About 80% of the foundation, discovered by MTA diggers in 1996, lies on land owned by the city’s Recreation and Parks Department, McCreary said. If the city transportation department has its way, only 50% will remain on park land, he said. A small section of the foundation already lies under Lankershim.

McCreary and allies want to enclose a portion of the foundation under glass and build a replica of the adobe where in 1847 Gen. Andres Pico and Lt. Col. John C. Fremont signed the treaty, allowing California to become a state. The Campo de Cahuenga is a city Historic-Cultural Monument and a California Historical Landmark.

On April 21, McCreary will ask the city Cultural Heritage Commission to support a plan that doesn’t touch the foundation and provides a southbound right turn lane on the southeast corner of the Campo property.
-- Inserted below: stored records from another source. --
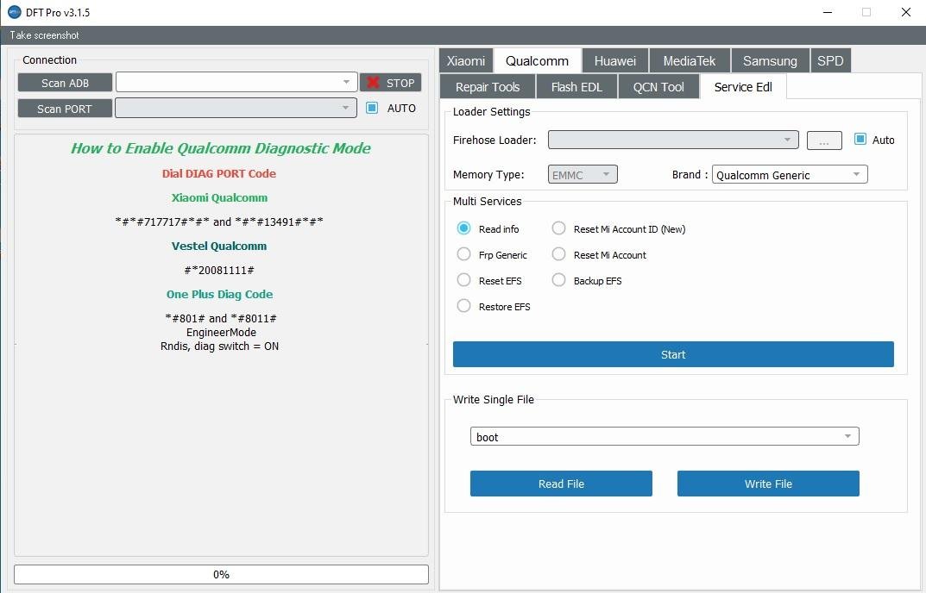
Task: Switch to the Xiaomi tab
Action: point(465,60)
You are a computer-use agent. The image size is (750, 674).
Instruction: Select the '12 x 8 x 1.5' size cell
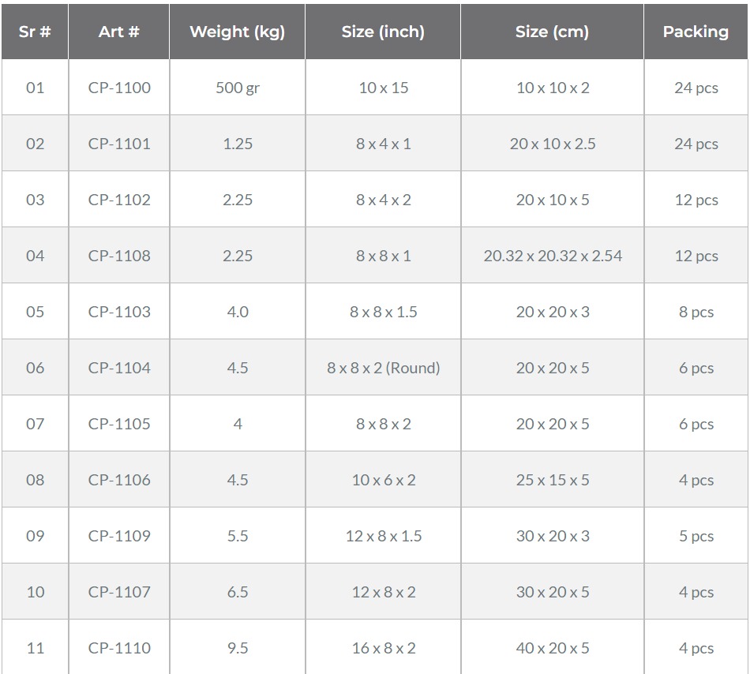tap(383, 536)
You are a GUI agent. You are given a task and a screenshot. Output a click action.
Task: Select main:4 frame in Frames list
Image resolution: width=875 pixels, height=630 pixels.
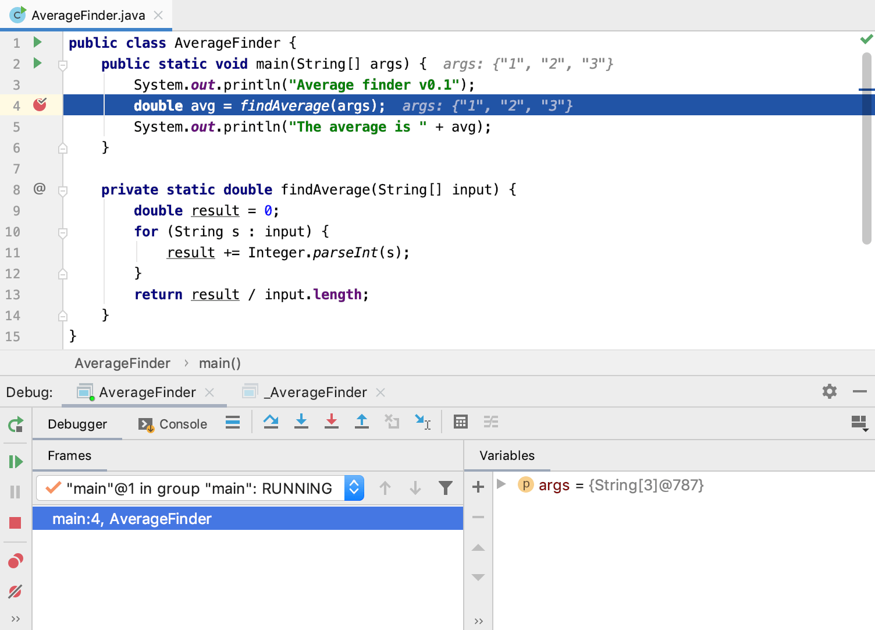coord(132,518)
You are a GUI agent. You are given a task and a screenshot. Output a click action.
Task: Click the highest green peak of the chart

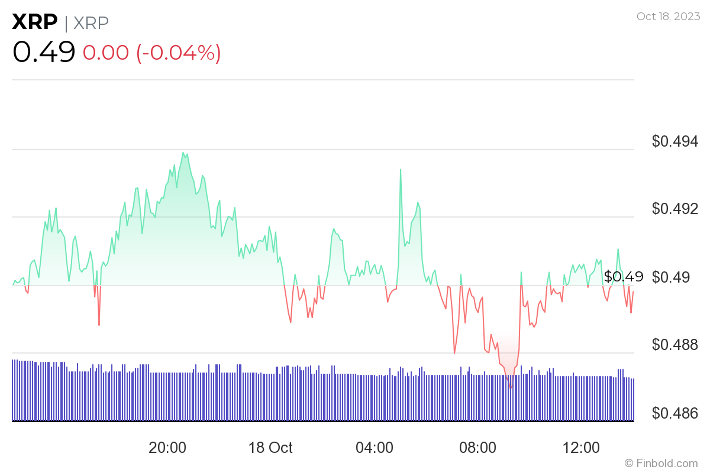pos(183,153)
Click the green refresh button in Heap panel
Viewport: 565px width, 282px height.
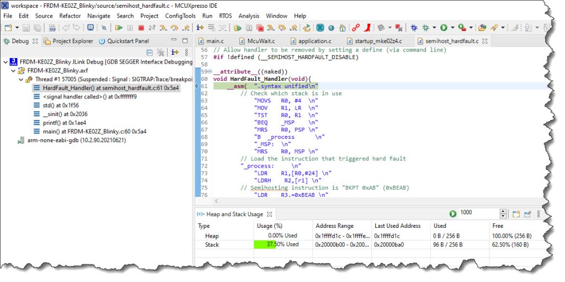point(452,213)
It is the same plan supported by the MTA and federal transportation officials.

City transportation officials don’t see the plan as feasible.

Okazaki said one lane would be insufficient, causing gridlock around the intersection. He said that as part of agreements that MTA and Universal City made in 1994, the city must provide two new turn lanes on Lankershim.

If Lankershim is widened, it should be on the east side, the side of Universal City, said Jim Gulbranson, Campo de Cahuenga’s curator. “Most historical sites in the Valley have been lost to development. Why mess around with this building?,” Gulbranson said.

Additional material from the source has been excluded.